Ahora La Bombilla es un parque extrañamente poco concurrido. Muchos lo toman como un lugar de paso, aunque tiene todo para ser un buen paseo. Tiene árboles y jardineras bien cuidadas, un espejo de agua con fuentes brotantes sobre una explanada extendida y un monumento central que se nos impone con sus toneladas de cobre y hormigón.
Es el Monumento al militar Álvaro Obregón. Dicen que fue en este punto preciso donde José de León Toral le disparó a Obregón a las 2:20 de la tarde, el 17 de julio de 1928, día nublado. Toral tenía labios severos, pelo ondulado y como 4 dedos de frente. Con 27-28 años y seducido por la figura del mártir, se hizo pasar por un noble caricaturista, para así retratar a Obregón y sus bigotes, tenerlo cerca y, al momento de afilar el lápiz, hacer finta y disparar. Mientras, en La Bombilla sonaba la canción “El Limoncito”, que dicen que el mismo Obregón había pedido. Para ese entonces el político llevaba rato siendo manco. Había perdido la mano en una batalla en León y dicen que otro político sonorense insistió en conservarla en formol como recuerdo. Pero en una de esas la extravió y más tarde la mano empuñada flotando dentro de un envase apareció en un burdel.

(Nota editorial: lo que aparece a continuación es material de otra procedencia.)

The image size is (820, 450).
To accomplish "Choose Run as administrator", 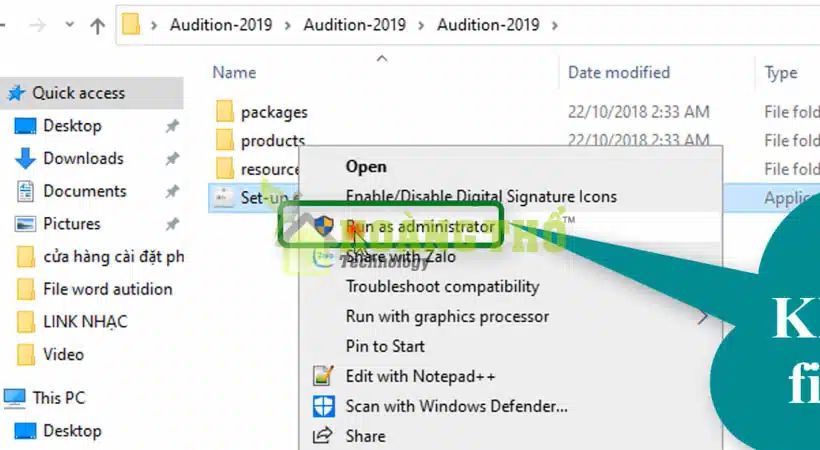I will (x=420, y=227).
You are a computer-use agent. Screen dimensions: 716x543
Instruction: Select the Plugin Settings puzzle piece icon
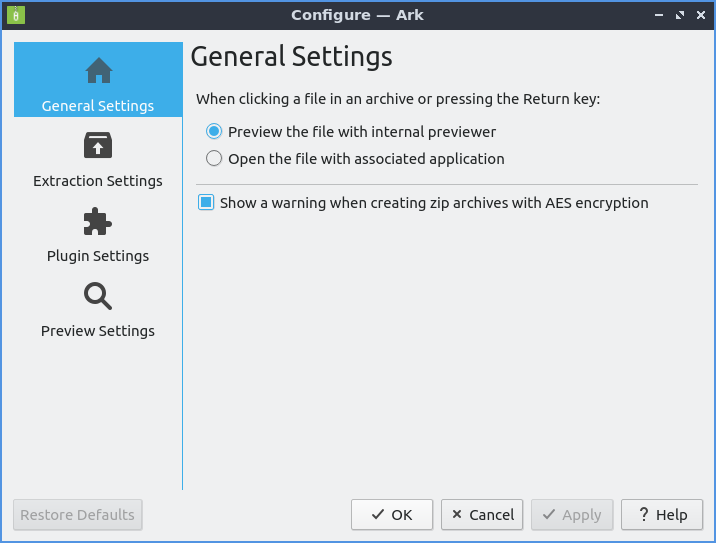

Seis años después, Lázaro Cárdenas inauguró el parque y el monumento de arquitectura socialista. El monumento es una torre hueca a la que se puede entrar empujando fuerte su puerta de cobre, si es que está abierto. Por 74 años la mayor atracción fue la mano empuñada de Álvaro Obregón flotando en formol. La pasaban a ver niños y adultos, en familia o quizás como parte de algún tour. Hasta que el brazo se desmoronó, el tejido se hizo todo hilachas y la mano era una bola amorfa e inflamada. Entonces la cremaron.
Hace unos cinco años remodelaron el Parque de La Bombilla, sembraron más árboles y mejoraron la jardinería. El espejo de agua y los juegos de niños los modernizaron (y quitaron las mesas de ajedrez que nos hacen tan felices). El monumento sigue siendo el mismo, irrumpiendo la cotidianidad, ya sea si uno toma este parque como un lugar de paso o un paseo. Yo recomiendo el segundo: sucumbir ante su masa grave, sentirse miniatura, tirarse al pie de las esculturas que alegan valores de otros tiempos (que creó Ignacio Asúnsolo). Ver las esculturas de cactus y águilas y obreros y otra vez sucumbir pero esta vez a lo bellas que son.
O hacer lo que sea que uno prefiere hacer cuando se suspende en el hilito de tiempo que es el paseo.